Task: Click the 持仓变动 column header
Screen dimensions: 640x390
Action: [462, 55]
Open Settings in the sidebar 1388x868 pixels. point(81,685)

-----

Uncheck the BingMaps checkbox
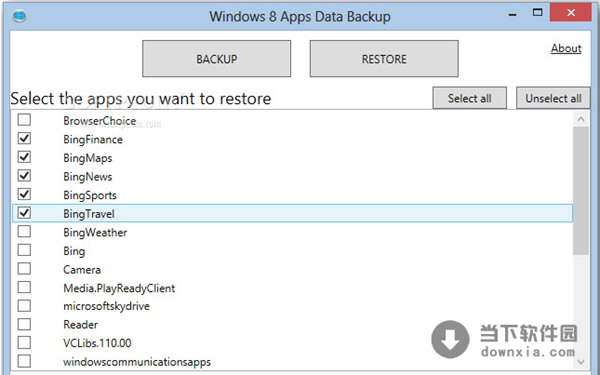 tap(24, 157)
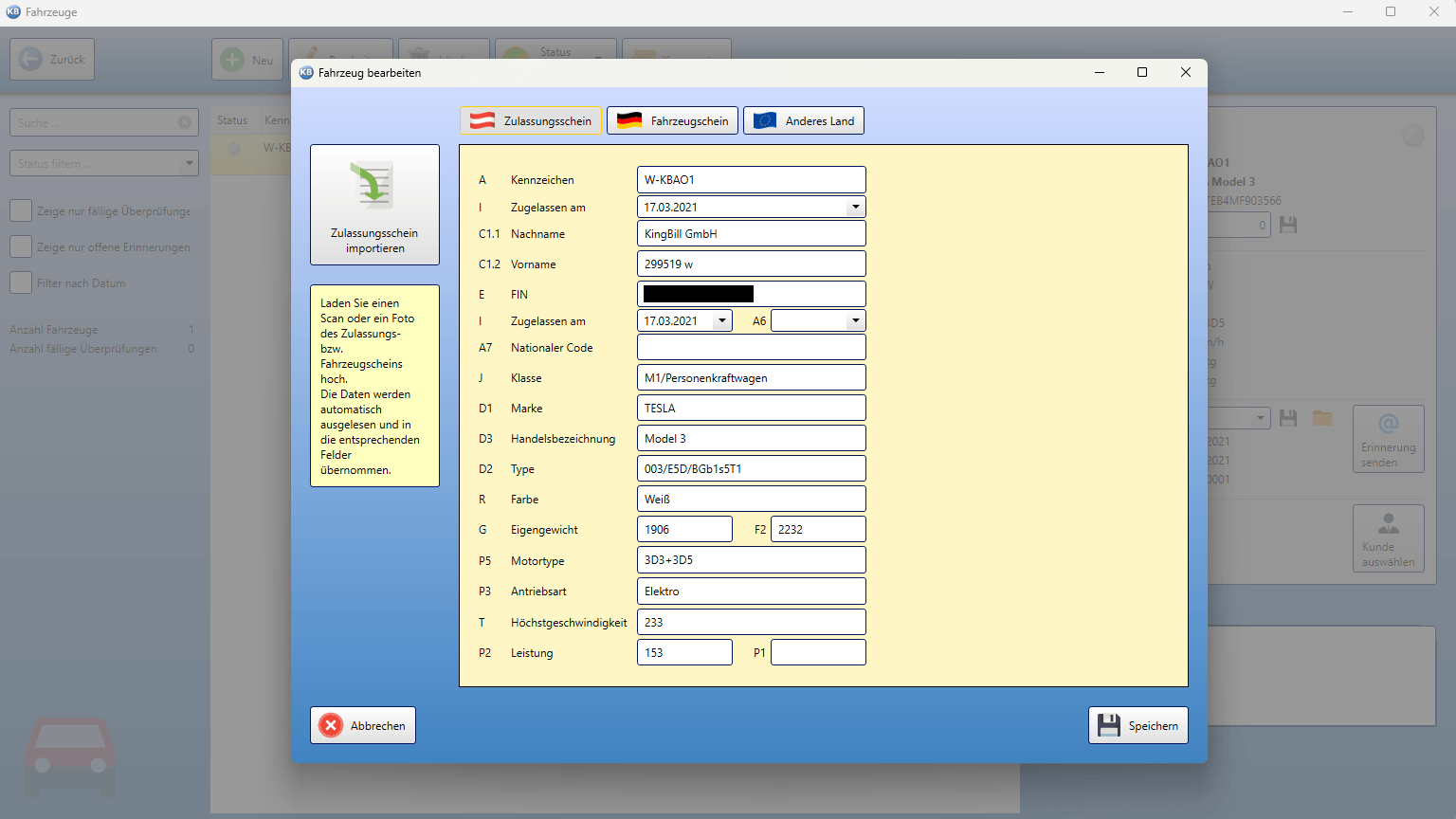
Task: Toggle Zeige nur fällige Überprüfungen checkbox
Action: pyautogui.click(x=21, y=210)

-----

Rescale the material starting at the line that contains "Task: Click the 持仓变动 column header" and stopping after the line that contains "Open Settings in" by writing those lines out again, requests included, with each coordinate in the answers multiplied by 1.2 and rounded to a whole number, halves going up. Leave every other number unchanged, and give only those lines.

Task: Click the 持仓变动 column header
Screen dimensions: 640x390
Action: [554, 66]
Open Settings in the sidebar 1388x868 pixels. point(97,822)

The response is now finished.